Most importantly, when tested on skin samples, the nanovesicle gel delivered significantly more medication through the skin compared to traditional gel formulations. The new formulation got 71.6% of cyclosporine and 72.2% of vitamin D3 through the skin, while regular gel only achieved 52.9% and 54.8% respectively. This represents roughly a 35% improvement in drug delivery.

When applied to rats with psoriasis-like skin conditions, the new formulation worked about as well as the currently available commercial treatment. The skin inflammation improved noticeably within 14 days. Tests on human skin cells showed the formulation didn’t damage or kill healthy cells, with over 90% of cells remaining healthy.

The nanovesicles were very small (120.8 nanometers) and had a slight negative electrical charge, which may help them interact better with skin. The formulation was stable and didn’t break down during storage or testing. The combination of both medications in one formulation worked well together without interfering with each other.

This research builds on existing knowledge that topical treatments can reduce side effects compared to oral medications. The nanovesicle approach is newer than traditional topical formulations and appears to deliver medication more effectively. However, this is the first study testing this specific combination of medications in this type of delivery system, so direct comparisons to other advanced topical treatments are limited.

This study only tested the formulation in laboratory conditions and in rats, not in human patients. Results in animals don’t always translate to humans. The study didn’t test long-term use or whether the treatment works for severe psoriasis. No information was provided about how long the benefits last or whether psoriasis returns after treatment stops. The study also didn’t compare this formulation to other advanced topical treatments, only to basic gel formulations.

The Bottom Line

This research is promising but preliminary. It suggests that nanovesicle-based topical treatments may eventually be useful for psoriasis, but human clinical trials are necessary before any recommendations can be made. Do not expect this treatment to be available soon—it typically takes 5-10 years to move from laboratory research to approved medications.

People with psoriasis should be aware of this emerging technology as a potential future option. Dermatologists and pharmaceutical researchers should follow this line of research. People currently using oral psoriasis medications might eventually benefit from a topical alternative with fewer side effects. This research is not yet relevant for treatment decisions today.

If this research progresses to human trials, it would likely take 3-5 years minimum to complete safety and effectiveness testing. Even if successful in trials, regulatory approval could take another 1-2 years. Realistically, this treatment would not be available to patients for at least 5-7 years, assuming all testing goes well.
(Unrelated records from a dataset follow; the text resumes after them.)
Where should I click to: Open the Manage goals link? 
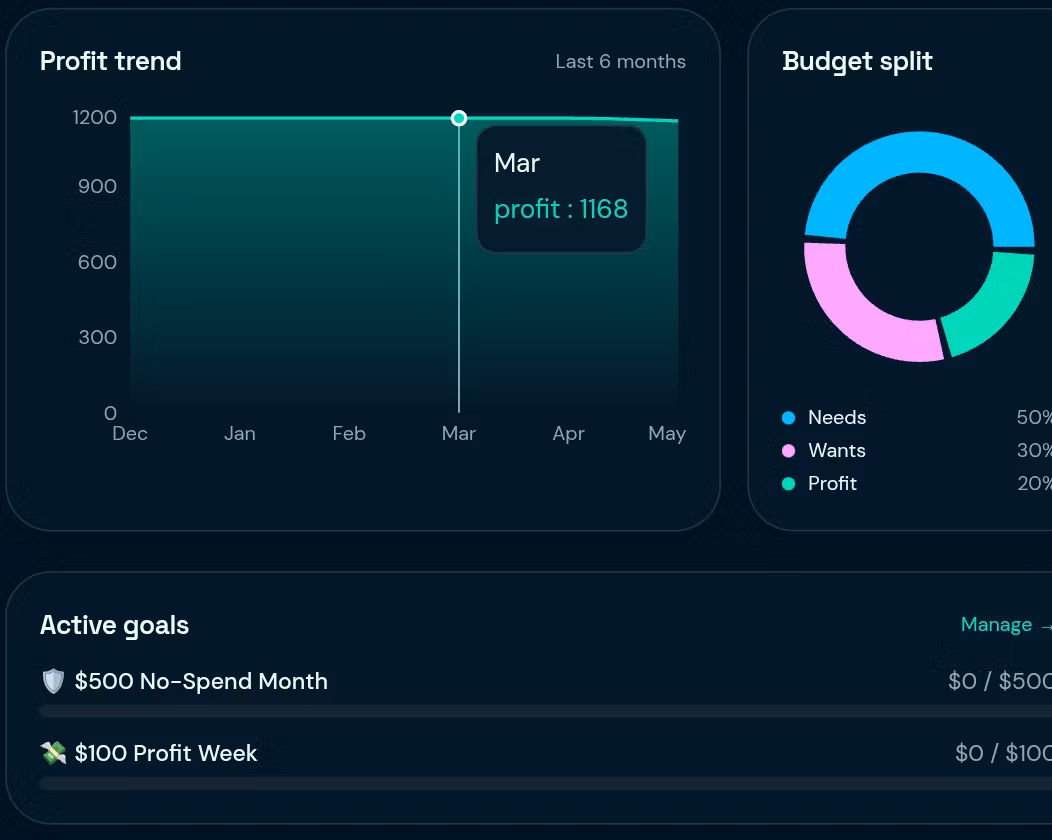[1005, 625]
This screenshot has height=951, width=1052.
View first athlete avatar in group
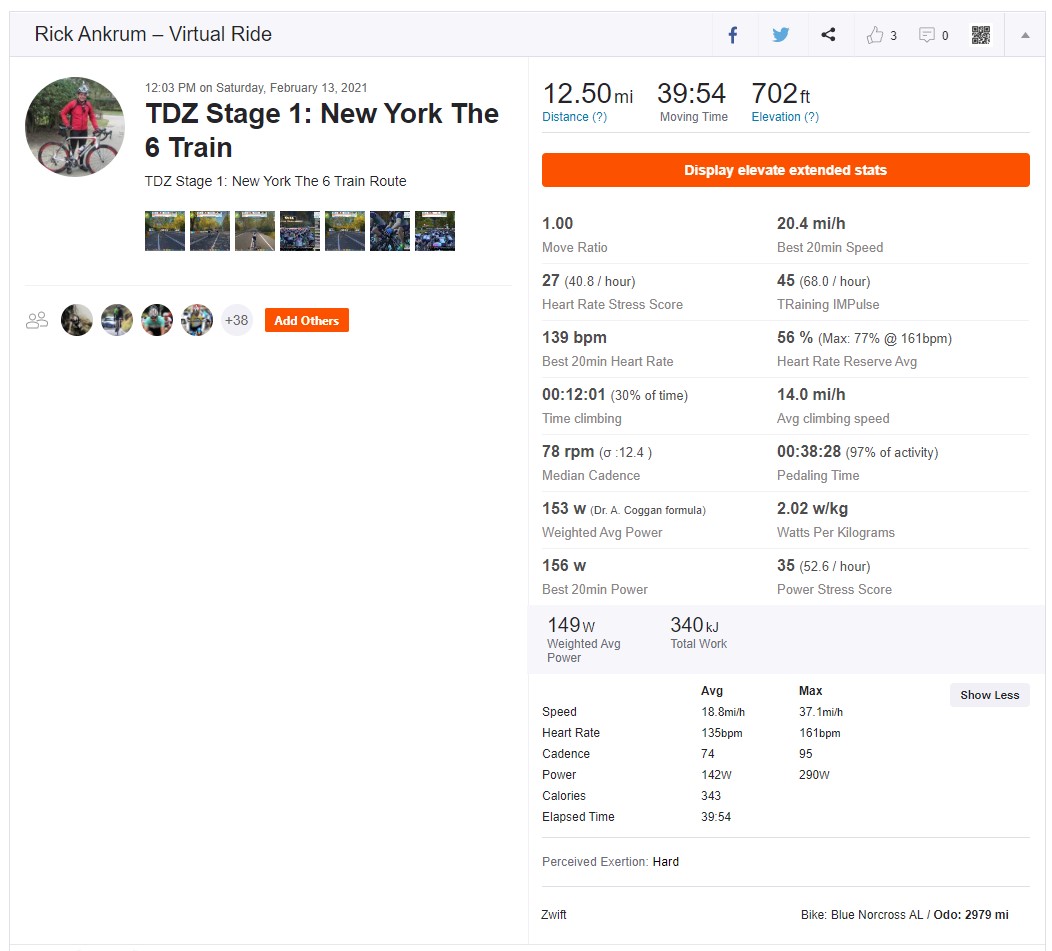76,320
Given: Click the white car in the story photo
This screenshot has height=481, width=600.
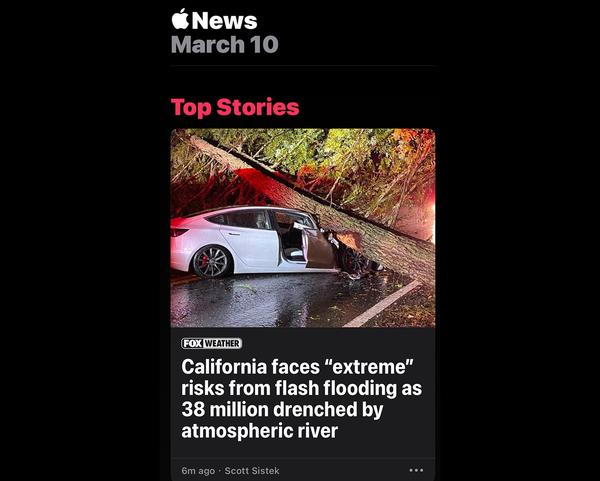Looking at the screenshot, I should 245,241.
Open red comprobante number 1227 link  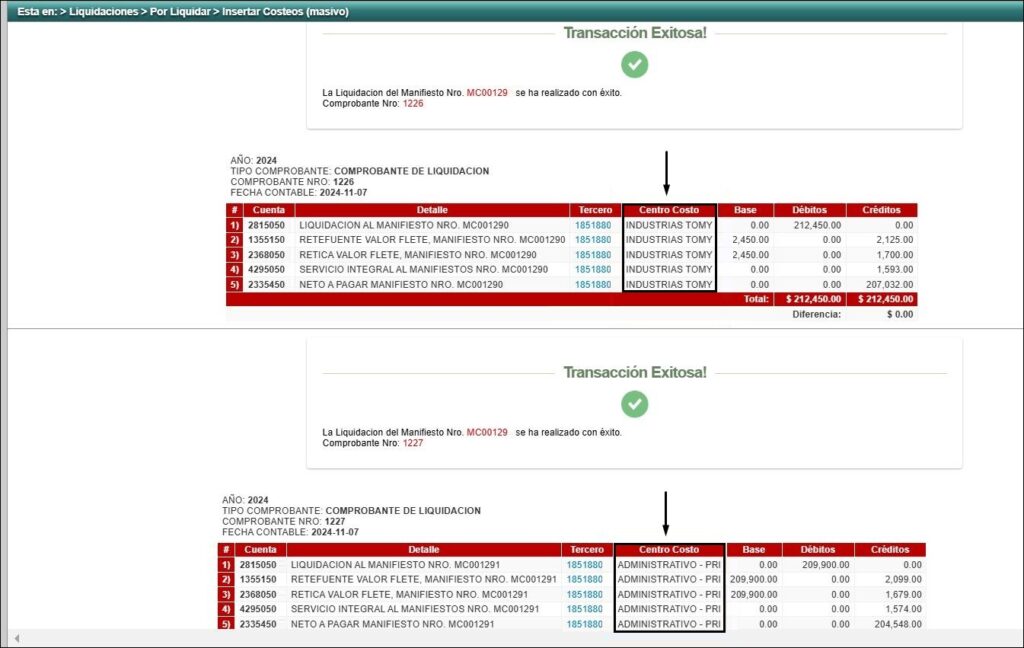tap(413, 442)
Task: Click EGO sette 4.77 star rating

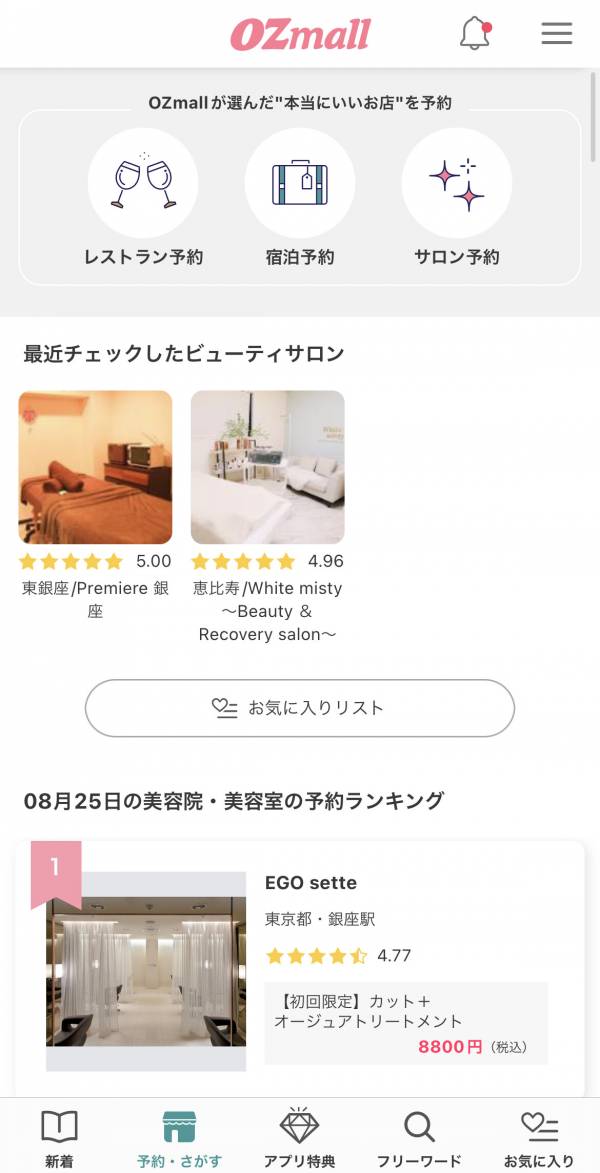Action: click(338, 956)
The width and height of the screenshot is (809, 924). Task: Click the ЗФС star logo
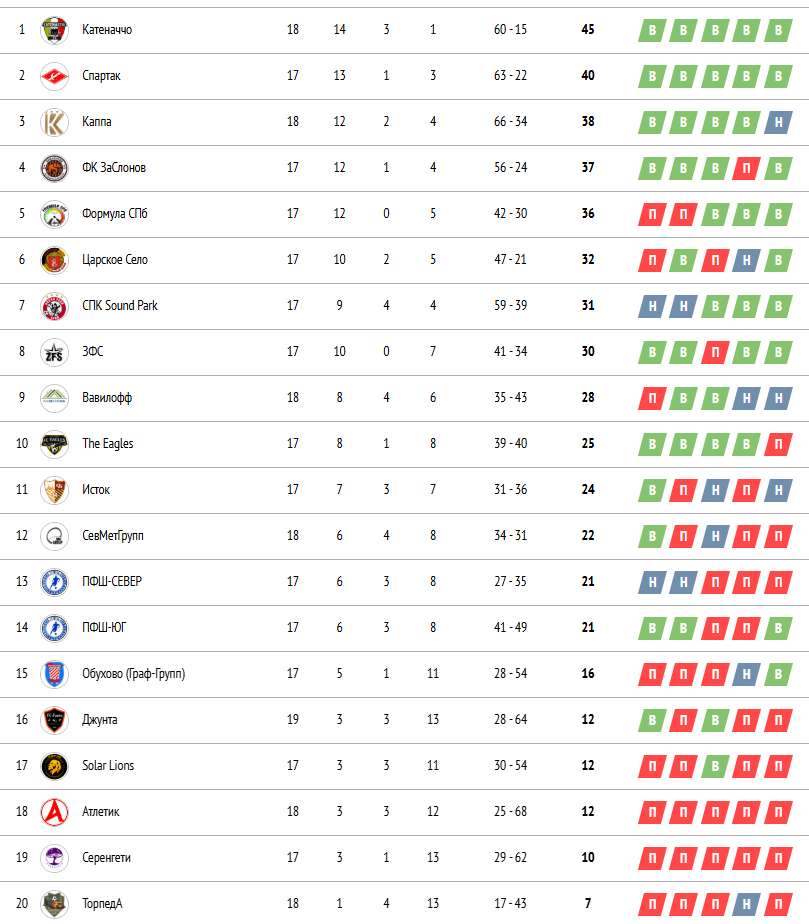[x=54, y=352]
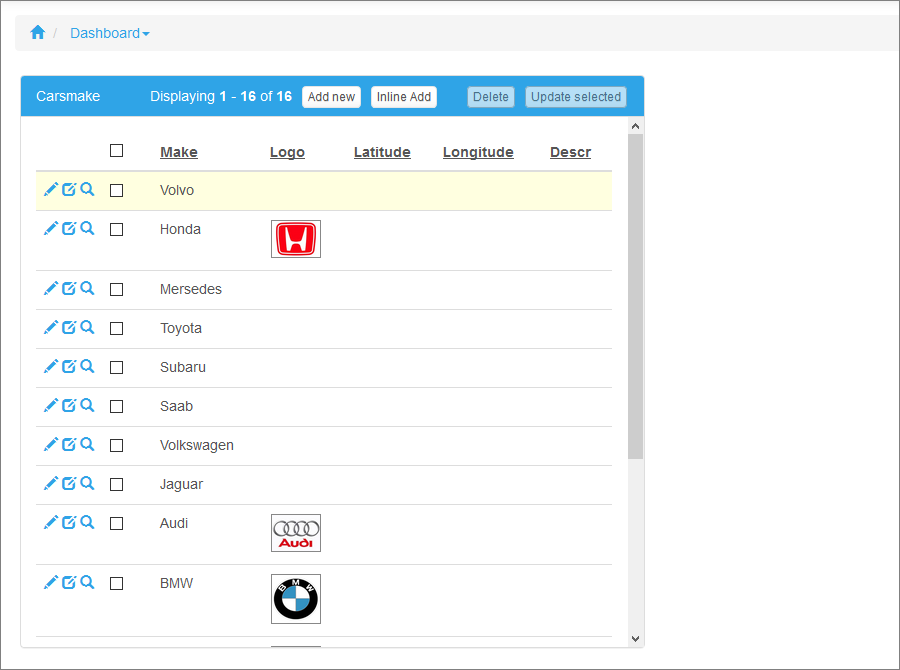The width and height of the screenshot is (900, 670).
Task: Click the scrollbar up arrow
Action: pyautogui.click(x=635, y=124)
Want to Apply This Research?

  • Once this treatment becomes available, users could track daily skin appearance using photos and a simple redness/scaling score (1-10) to monitor improvement over the first 14 days of treatment
  • Users could set reminders to apply the topical treatment at the same time each day and log application to ensure consistent use, which would be important for effectiveness
  • Long-term tracking could include weekly photos of affected areas, monthly symptom severity ratings, and notes about any skin irritation or side effects to share with healthcare providers

This research describes early-stage laboratory and animal testing of a potential psoriasis treatment. It has not been tested in human patients and is not available for use. Do not change your current psoriasis treatment based on this research. Always consult with a dermatologist or healthcare provider before starting, stopping, or changing any psoriasis medication. This information is for educational purposes only and should not be considered medical advice.